13. Hayvanın deri ve sakatatı hisse sahibine/sahiplerine ait olduğundan, bunların ya kendisine ya da kendisinin izniyle dinen bağışlanması caiz olan şahıs veya hayır kurumlarına ulaştırılması gerekir.
14. Kurban ibadetinin, et satın alımını andırmaması için belli kiloda et miktarının kurban sahiplerine verilmesi taahhüt edilmemeli, bunun yerine tahmini bir kilo aralığı belirlenerek çıkan et ne ise o teslim edilmelidir.”
KARA: “KURBANLIK OLARAK ALINAN HAYVAN KESİLMEDEN ÖNCE YARA ALIRSA KURBAN OLUR MU?”

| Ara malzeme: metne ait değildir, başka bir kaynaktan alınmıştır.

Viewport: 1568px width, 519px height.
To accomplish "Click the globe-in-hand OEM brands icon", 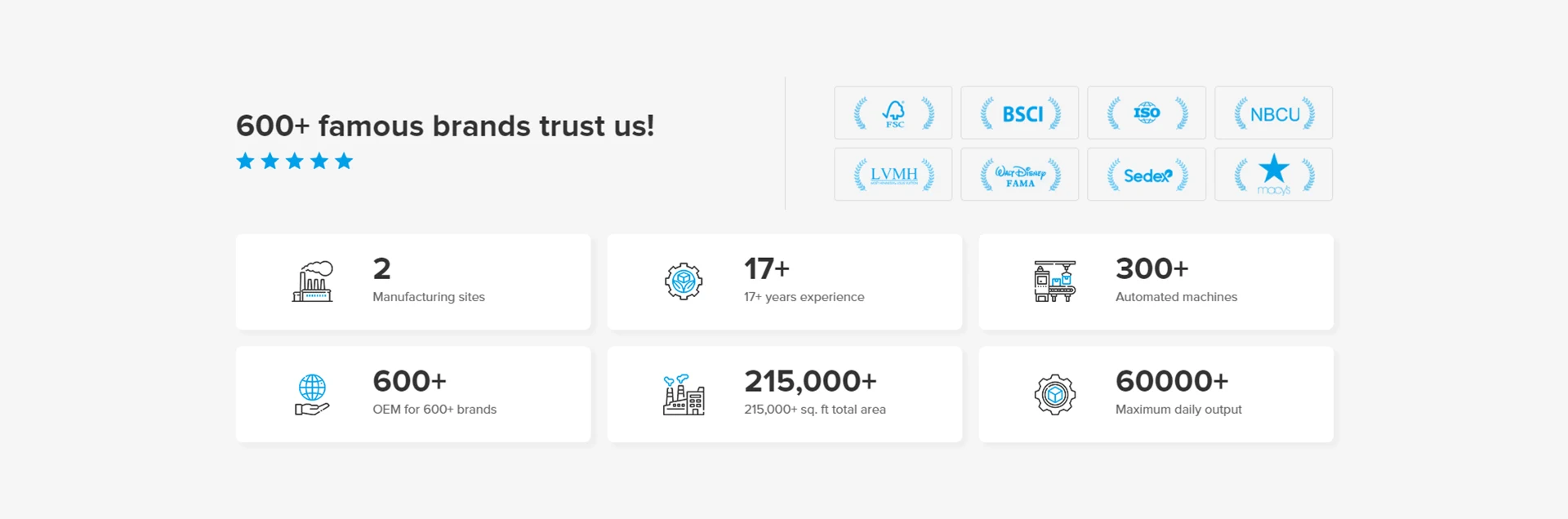I will pos(312,394).
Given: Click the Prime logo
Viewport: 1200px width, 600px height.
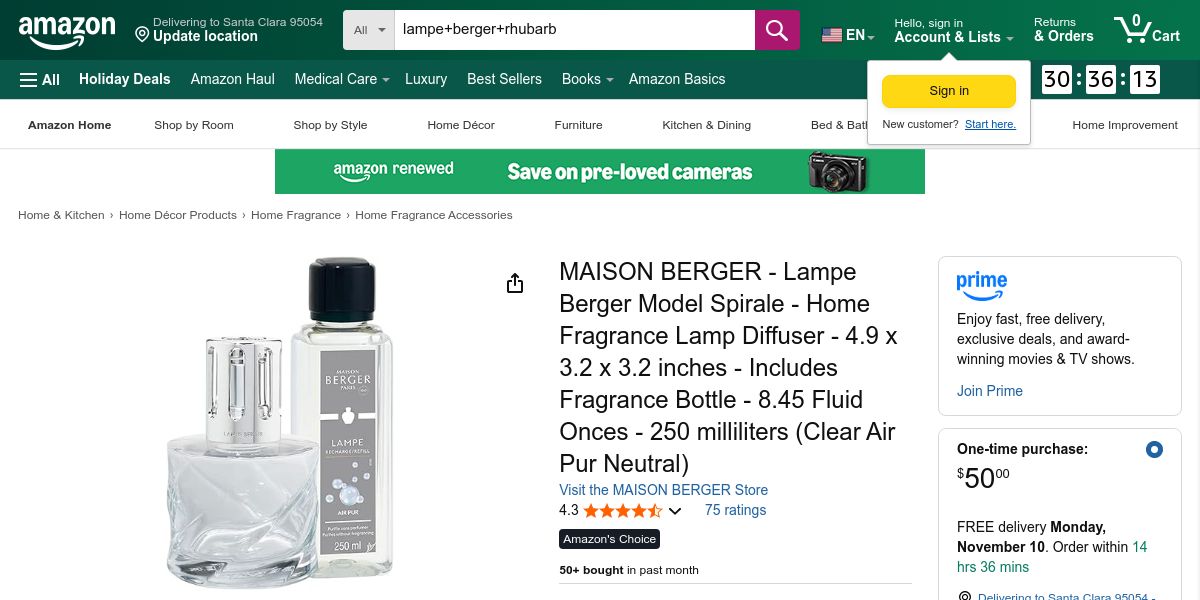Looking at the screenshot, I should click(981, 285).
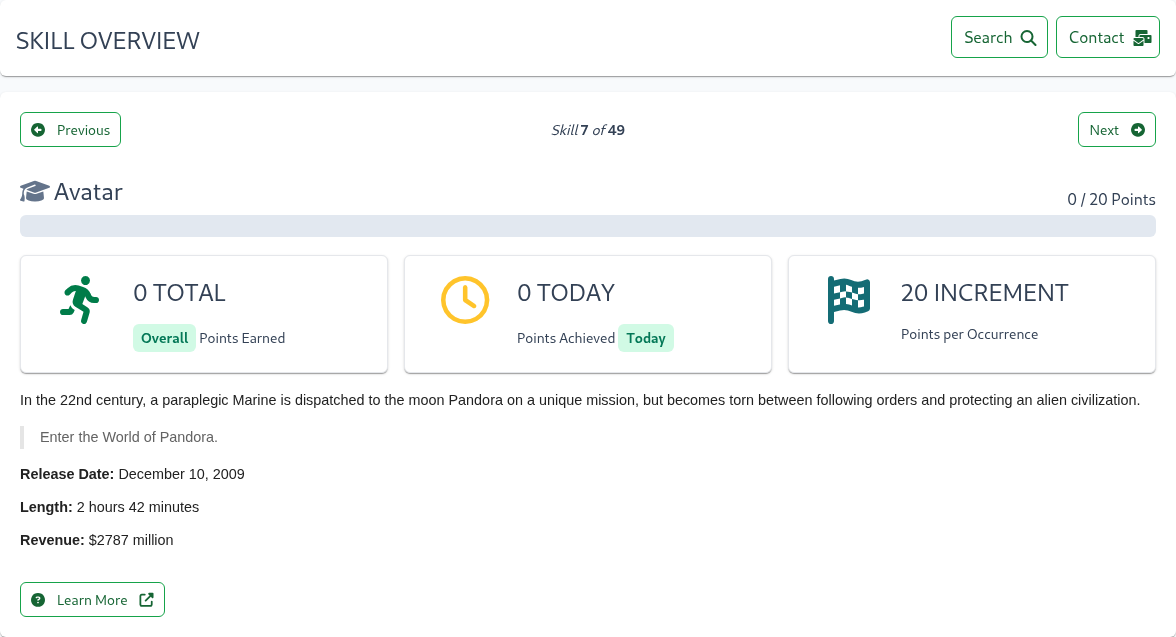Click the Skill 7 of 49 counter
Screen dimensions: 1176x637
click(x=588, y=130)
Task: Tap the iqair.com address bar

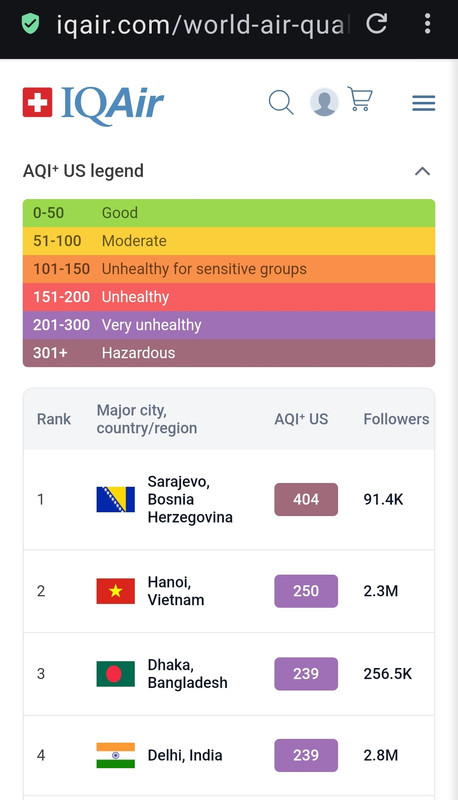Action: tap(203, 24)
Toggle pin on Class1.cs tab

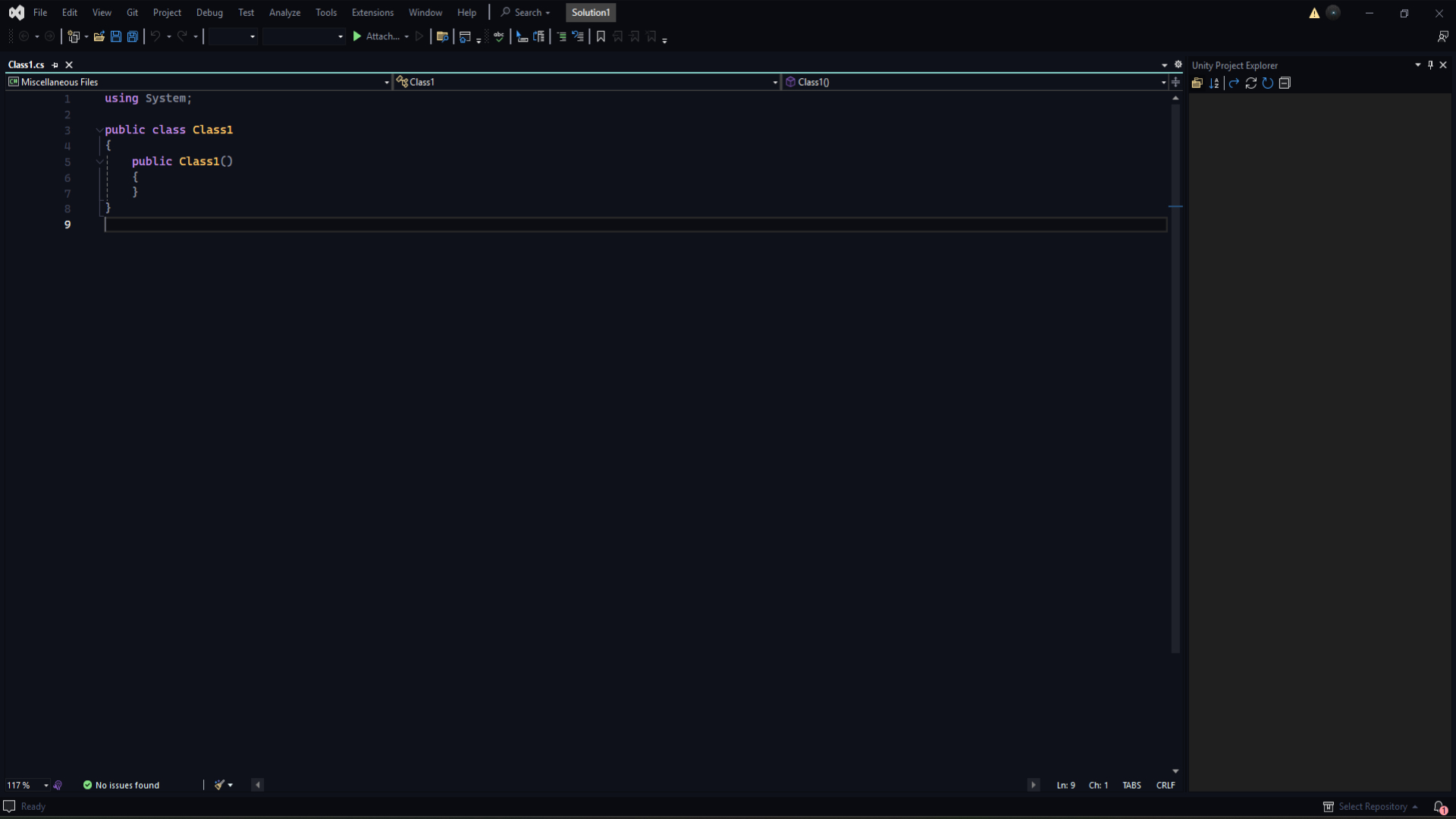[55, 65]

İL MÜFTÜSÜ TÜRKMEN: “Bir hayvanın kurban edilebilmesi için, o hayvanda örfe göre kusur sayılan ayıplardan birinin bulunmaması gerekir. Satın alınırken kurbana engel bir kusuru olan hayvan kurban olarak kesilemez. Hayvan kusursuz olarak satın alınıp da alıcının elinde iken kurban olmaya engel bir kusurun ortaya çıkması hâlinde, ( bkn. Kurban edilecek hayvanlar hangi nitelikleri taşımalıdır?) kişi zenginse ayıbı olmayan başka bir hayvan alıp keser. Yoksulsa yeni bir hayvan alıp kesmesine gerek yoktur.”
KARA: “KİMLER KURBANLIK HAYVANI BOĞAZLAYABİLİR?, KURBAN KESTİKTEN SONRA NAMAZ KILMAK GEREKİR Mİ?”

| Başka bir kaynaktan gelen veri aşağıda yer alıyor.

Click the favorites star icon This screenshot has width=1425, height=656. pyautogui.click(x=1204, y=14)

İL MÜFTÜSÜ TÜRKMEN: “İster kurban niyetiyle olsun ister başka bir amaçla olsun hayvan kesilirken besmele çekilmesi gerekir. Hayvanın kesimi esnasında besmele kasten terk edilirse, o hayvanın eti Hanefîlere göre yenmez. Ancak kasıtsız ve unutularak besmele çekilmezse, bu hayvanın eti yenilir. Kesen kimsenin kestiği hayvanın kurban olduğunu bilip besmele çekecek kadar şuuru yerindeyse alkollü olması kesilen kurbanın etinin yenilmesine engel teşkil etmez. Şâfiîlere göre besmele kasten çekilmese bile kesilen hayvanın eti yenir. Kurban kesilirken üç defa “Bismillahi Allahü ekber” denilir ve şu âyetler okunabilir: “De ki: Şüphesiz benim namazım, ibadetim/kurbanım, hayatım ve ölümüm hepsi âlemlerin Rabbi Allah içindir. O’nun ortağı yoktur. Bana sadece bu emredildi ve ben Müslümanların ilkiyim.” (En’âm, 6/162-163) “Ben, hakka yönelen birisi olarak yüzümü, gökleri ve yeri yaratana döndürdüm. Ben, Allah’a ortak koşanlardan değilim.” (En’âm, 6/79) Esas olarak kurban namazı diye bir namaz yoktur. Bu namazın dinî bir gereklilik olduğu inancı veya kanaati yanlıştır. Ancak kişi nafile namaz kılınması mekruh olmayan bir vakitte, sebepli veya sebepsiz dilediği kadar nafile namaz kılabilir. Kurban kesen kişi de böyle bir ibadeti yapma imkânına kavuştuğu için Allah’ın verdiği nimete şükür olarak iki rekât nafile namaz kılabilir.”